_Written problem 1_. Translate this sentence from the article on the Beacon Street fire into Spanish: "Finn, an unflappable presence under pressure, ordered the evacuation of the building even though Walsh was still not accounted for."
_Written problem 2_. Summarize the article on the Beacon Street fire in two sentences.
_Written problem 3_. Write the next paragraph of the article on the Beacon Street fire, following on from its final sentence.

_Passage to read_.
[BEGIN]

The moment came several minutes into Wednesday’s raging fire, after the radio transmissions from two trapped Boston firefighters — Lieutenant Edward J. Walsh and Firefighter Michael R. Kennedy — went silent.
Boston firefighters had pulled Kennedy’s severely injured body from the basement of 298 Beacon St. But they could not immediately get to Walsh.
As fiery embers rained and a fierce wind blew, Deputy Chief Joe Finn had to decide whether to risk the men’s lives to save a fallen colleague, or to stand down.
“It was agonizing,’’ said Fire Commissioner John Hasson.
Finn, an unflappable presence under pressure, ordered the evacuation of the building even though Walsh was still not accounted for.
“Honestly, it’s one of the toughest decisions that a chief has to make,’’ said James Greene, a district fire chief in the Boston Fire Department who was not at the scene of the deadly blaze.
Finn was not available for comment on Saturday, but one day after the fire he told the hosts of WGBH’s “Boston Public Radio” that his experience and training helped him make the tough call. He said he consulted with another deputy chief who was in charge of the rear of the building. It quickly became clear that the fire could not be easily put out, and that there was no way to save Walsh.
‘Honestly, it’s one of the toughest decisions that a chief has to make.’James Greene, Boston Fire Department district chief
“At that point I made the decision that we are going to get everybody out and we are not going to sacrifice any further firefighters in the operation,’’ Finn said.
Rich Paris, president of Boston Firefighters Local 718, hailed Finn as a 30-year-veteran, a former Marine, and a capable and dedicated fire official.
“I think Chief Finn did an excellent job,’’ Paris said. “We normally go into the building to save lives. We take an oath to die for strangers.”
Firefighters are trained to rush into burning buildings — not away from them. But sometimes, command leaders are forced to make harrowing calls. Besides the two men who died in Wednesday’s fire, 13 were injured. But officials said there could have been more lives lost.
Deputy Chief Geoffrey Gardell, a 31-year veteran of the Worcester Fire Department, said many factors must be weighed in making the kind of decision Finn did. Faced with an intense fire and unpredictable weather, Gardell said, an incident commander has to consider things like the building’s construction, wind, and fire intensity when deciding to send in more firefighters and put their lives at risk.

[END]

_Data lines_.
[BEGIN]

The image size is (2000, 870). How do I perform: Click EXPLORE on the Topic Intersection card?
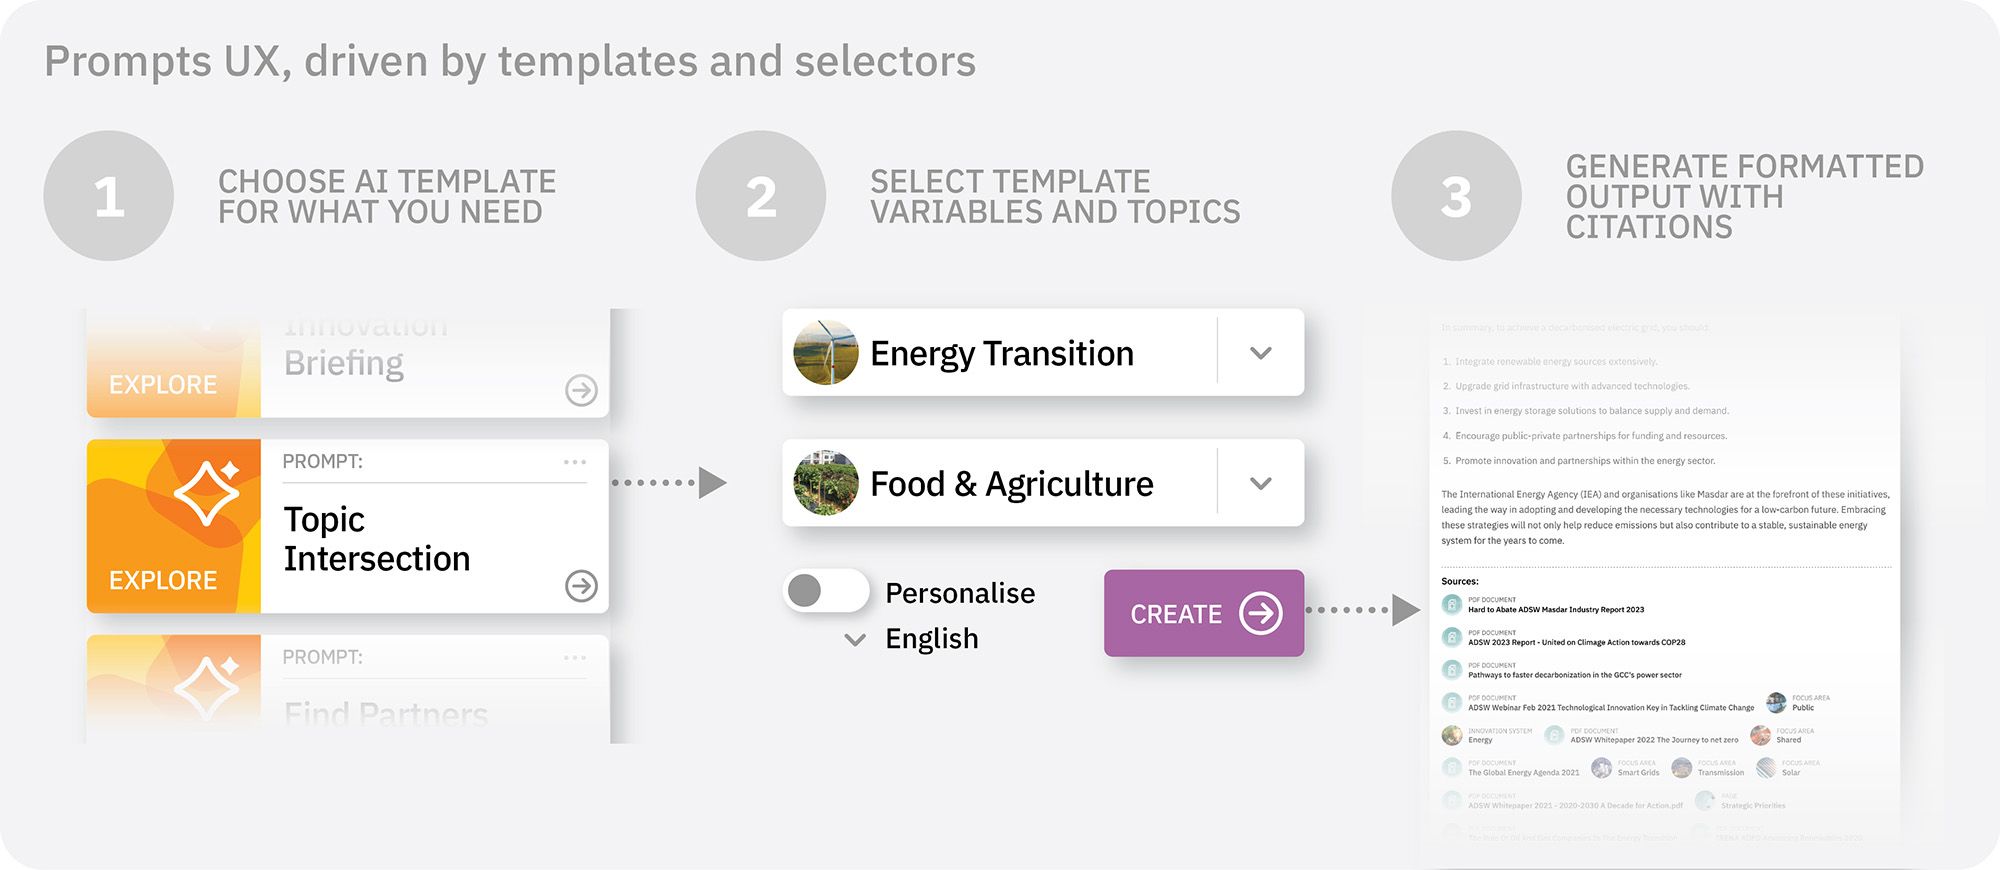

[END]

_Final result 1_. Finn, una presencia imperturbable bajo presión, ordenó la evacuación del edificio aunque Walsh aún no había sido localizado.

_Final result 2_. During Wednesday's fire at 298 Beacon St., radio transmissions from trapped Lieutenant Edward J. Walsh and Firefighter Michael R. Kennedy went silent, and Deputy Chief Joe Finn ordered the building evacuated even though Walsh was still not accounted for. Fire officials called it one of the toughest decisions a chief has to make, and Finn said his experience and training helped him decide not to sacrifice any further firefighters.

_Final result 3_.
Gardell recalled the horrific Dec. 3, 1999, blaze in Worcester, when six firefighters were trapped in a storage warehouse and perished. Back then, District Fire Chief Michael O. McNamee, the commander at the scene, ordered the building evacuated after concluding there was no way he could save the trapped men without losing more lives.
“I know it took a toll on him,’’ said Gardell.
Firefighters from across the country say most departments have training in place for mayday calls on firefighters trapped in a building or otherwise entangled. These departments, including Boston’s, have rapid intervention teams assigned to each fire site that assist trapped firefighters, said Deputy Chief Alex Perricone, of the Baltimore Fire Department.
“We understand that the fire service is inherently dangerous,’’ said Perricone, who heads training and education for his department, which has some 1,500 members who work in densely populated areas similar to Boston. “As long as departments are following their training aspects of the job, then hopefully that will make mayday calls more successful.”
Boston fire officials did not want to speculate on Finn’s actions Wednesday, citing the ongoing investigation.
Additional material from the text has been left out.